Aprender a ver - habituar os olhos à calma, à paciência, ao deixar-que-as-coisas-se-aproximem-de-nós; aprender a adiar o juízo, a rodear e a abarcar o caso particular a partir de todos os lados. Este é o primeiro ensino preliminar para o espírito: não reagir imediatamente a um estímulo, mas sim controlar os instintos que põem obstáculos, que isolam. Aprender a ver, tal como eu o entendo, é já quase o que o modo afilosófico de falar denomina vontade forte: o essencial nisto é, precisamente, o poder não «querer», o poder diferir a decisão. Toda a não-espiritualidade, toda a vulgaridade descansa na incapacidade de opor resistência a um estímulo — tem que se reagir, seguem-se todos os impulsos. Em muitos casos esse ter que é já doença, decadência, sintoma de esgotamento, — quase tudo o que a rudeza afilosófica designa com o nome de «vício» é apenas essa incapacidade fisiológica de não reagir. — Uma aplicação prática do ter-aprendido-a-ver: enquanto discente em geral, chegar-se-á a ser lento, desconfiado, teimoso. Ao estranho, ao novo de qualquer espécie deixar-se-o-á aproximar-se com uma tranquilidade hostil, — afasta-se dele a mão. O ter abertas todas as portas, o servil abrir a boca perante todo o facto pequeno, o estar sempre disposto a meter-se, a lançar-se de um salto para dentro de outros homens e outras coisas, em suma, a famosa «objectividade» moderna é mau gosto, é algo não-aristocrático par excellence. Friedrich Nietzsche.

A Sabedoria do Sofrimento.

O sofrimento não tem menos sabedoria do que o prazer: tal como este, faz parte em elevado grau das forças que conservam a espécie. Porque se fosse de outra maneira há muito que esta teria desaparecido; o facto de ela fazer mal não é um argumento contra ela, é muito simplesmente a sua essência. Ouço nela a ordem do capitão: «Amainem as velas». O intrépido navegador homem deve treinar-se a dispor as suas de mil maneiras; de outro modo, não tardaria a desaparecer, o oceano havia de o engolir depressa. É preciso que saibamos viver também reduzindo a nossa energia; logo que o sofrimento dá o seu sinal, é chegado o momento; prepara-se um grande perigo, uma tempestade, e faremos bem em oferecer a menor «superfície» possível. Há homens, contudo, que, quando se aproxima o grande sofrimento, ouvem a ordem contrária e nunca têm ar mais altivo, mais belicoso, mais feliz do que quando a borrasca chega, que digo eu!

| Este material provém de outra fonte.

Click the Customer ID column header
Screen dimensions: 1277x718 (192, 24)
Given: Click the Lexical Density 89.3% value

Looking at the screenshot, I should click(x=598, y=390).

E a própria tempestade que lhes dá os seus mais altos momentos! São os homens heróicos, os grandes «pescadores da dor», esses raros, esses excepcionais de que é necessário fazer a mesma apologia que se faz para a própria dor! Não lha podemos recusar! São conservadores da espécie, estimulantes de primeira qualidade, quando mais não seja porque resistem ao bem-estar e não escondem o seu desprezo por essa espécie de felicidade.Friedrich Nietzsche.

Não há Vida Boa sem Autodomínio.

O homem faz-se ou desfaz-se a si mesmo. O homem controla as suas paixões, as suas emoções, o seu futuro. Consegue-o canalizando os seus impulsos físicos para conseguir realizações espirituais. Qualquer animal pode esbanjar a sua força realizando os impulsos físicos sempre que os sente. Compete ao homem canalizá-los para fins mais produtivos que a satisfação dos impulsos. Ninguém se tornou ilustre por fazer o que lhe apetecia. Os homens insignificantes fazem o que querem - e tornam-se nuns Zés-Ninguém. Os grandes submetem-se às leis que regem o sector em que são grandes. O autodomínio é sempre recompensado com uma força que dá uma alegria interior inexprimível e silenciosa que se torna no tom dominante da vida. O autodomínio é a qualidade que distingue os mais aptos para sobreviverem. O mais importante atributo do homem como ser moral é a faculdade de autodomínio escreveu Herbert Spencer. Nunca houve, nem pode haver, uma vida boa sem autodomínio; sem ele a vida é inconcebível. A vitória mais importante e mais nobre do homem é a conquista de si mesmo. Alfred Montapert.